Эти разговоры если еще не дошли, то, несомненно, дойдут до Фрунзе. Конечно, он знает о статьях в «Илери» в пользу «старого друга». Это уже не слухи… Фрунзе видит, как иные деятели оппозиции открыто врут ему, Кемалю, в глаза, а он ничего не может поделать. К тому же Юсуф выставил ряд претензий, которые могут оттолкнуть Фрунзе. А вожди оппозиции — что они еще придумают для того, чтобы Собрание не утвердило договор с Фрунзе?
Кемаль видел многих деятелей Европы и Азии. Ни на одного из них Фрунзе не походил. Чувствовалось, что Фрунзе представляет ту новую благородную породу государственных устроителей, которые не поддаются личным обидам, не жаждут личной власти. В основе деятельности Фрунзе, чувствуется, лежат те высокие стимулы, которые заставляют и его, Кемаля, забыть себя ради дела независимости.
Что предпринять? Вновь направить в Москву телеграмму и ее текст показать Фрунзе? Кемаль вызвал адъютанта:
— Принеси копию предыдущей телеграммы. Адъютант принес, Кемаль перечитал:
«Тот факт, что правительство Украинской республики… послало к нам господина Фрунзе, одного из самых крупных, самых доблестных и героических командиров Красной Армии… вызывает особенно глубокое чувство благодарности…»
Поймал себя на том, что с нетерпением ждет новой встречи с Фрунзе. Но послышались знакомые быстрые шаги другого, вошел Рауф:
— Совершается новая большая ошибка, Мустафа!
— Что? Что такое? — будто бы удивился.
— Этот прием, эти торжества, когда нужно совсем другое, когда бродяги выдают себя за героев войны, на базаре выкрикивают запрещенные лозунги, расхваливая эту делегацию…

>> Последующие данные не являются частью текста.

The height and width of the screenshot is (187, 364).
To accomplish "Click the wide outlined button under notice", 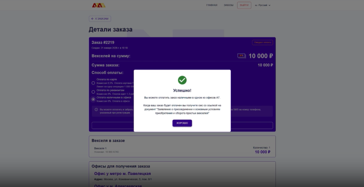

На тайном совещании Рефет и Рауф думали: не использовать ли в борьбе с Кемалем арест Однорукого из летучих колонн, — Рефет раньше был векилем внутренних дел и до сих пор влиял на полицию, — но решили вопрос отрицательно: слишком мелко… Однорукий случайно оказался попутчиком советской делегации…
Нужно было заставить Кемаля ответить деятелям видным, известным в мусульманском мире, — пусть уступит, а не то ему будет худо…
Рауф продолжал:
— Так или иначе, ты, Мустафа, не должен сегодня говорить — придавать этому торжеству значительность.
Вот чего он хочет сегодня. Кемаль ответил:
— Все зависит от случая. Может быть, так, может быть, иначе. Белый баран или черный баран — у переправы увидим.
Рауф молчал озадаченно. Константинопольский аристократ, он не знал анатолийских присказок.
В большом зале собрались за столами мужчины. Горели лампы. Играл духовой оркестр. Прием походил на митинг. Речь произнес Юсуф, ответную — Фрунзе. Говорили Абилов, Михайлов и афганский посол Султан Ахмед-хан. Жарко сыпались аплодисменты, бухал барабан, пели медные тарелки.